Opinion: Data professionals shouldn't be quick to mock Excel and Power Query

Opinion: Data professionals shouldn't be quick to mock Excel and Power Query

Knocking Access was a popular sport over the last decade or more. Many data professionals saw Access as a real problem. Lots of silos of unmanaged data grew up across organizations and things could get out of hand pretty quickly. I saw all the expected problems that come from a lack of centralized management of data.

Some issues were quite nasty. I remember doing work for a company that did aircraft maintenance and had depots all over the country. Every depot had a copy of an Access database, but every single one had then modified it in different, and in many cases, conflicting ways. Then they decided to centralize the data, and oh what a pain.

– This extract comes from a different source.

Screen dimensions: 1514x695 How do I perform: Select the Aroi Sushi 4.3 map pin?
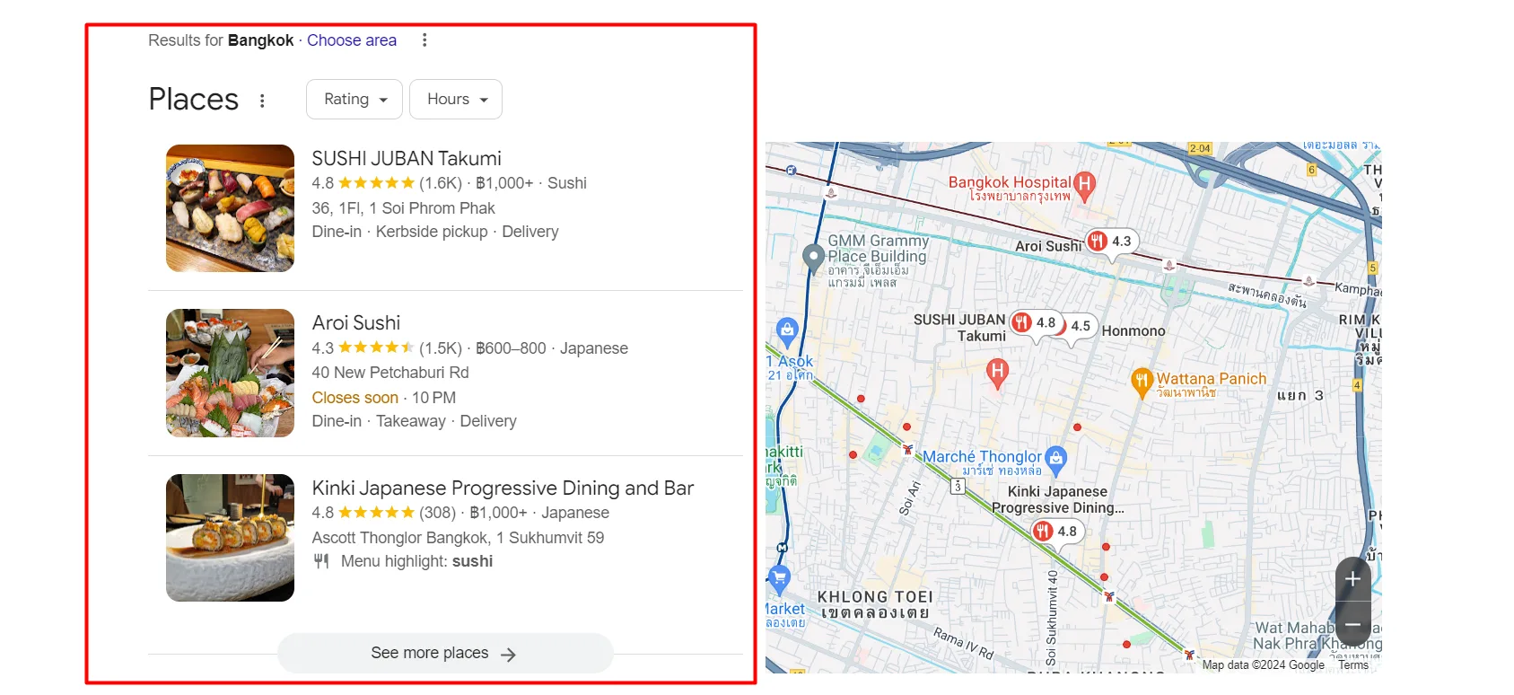1111,242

I still see lots of SQL Server people mocking Access.

The upside of Access

However, I think that many have also missed the core advantage that tools like Access brought. Power users were often fed up waiting for IT development teams to build what they needed, and so often, what was then built wasn’t what was needed.

Today, I can see so many great SQL Server applications that would never have existed if the power users hadn’t started them in Access.

Excel and Power Query

Now, I’m seeing exactly the same reticence regarding Excel and Power Query.  IT teams are worried that so many unmanaged silos of information are growing up around their companies, and that Excel and Power Query are at the center of it.

I’ve been in the industry a long time. It’s really, really rare for me to look at a new tool and be inspired. But Power Query had that effect on me. 

Most organizations have a bunch of people that spend their days in Excel. It’s pointless fighting that. And the success rate of introducing brand new BI tooling to those people is abysmally low. What I liked about the first incarnations of parts of Power BI is that if you took a person who already used Excel well, and just added more features to it, you were drastically more likely to see them actually use it.

And that’s the beauty of Power Query. It lets those power users import and massage data into the shape they want. And, importantly, they will in many cases, create the start of important new applications that the organization needs.

I’m not talking about dabblers who aren’t at the power user level, who could just spend endless hours not getting anywhere. I’m talking about the people who can make progress and start to create applications.

If their work becomes important, there are good options for IT to take over those applications and professionalize them. But without these tools, those applications would probably never exist in the first place, so don’t be quick to mock them as though they’re not “real” applications.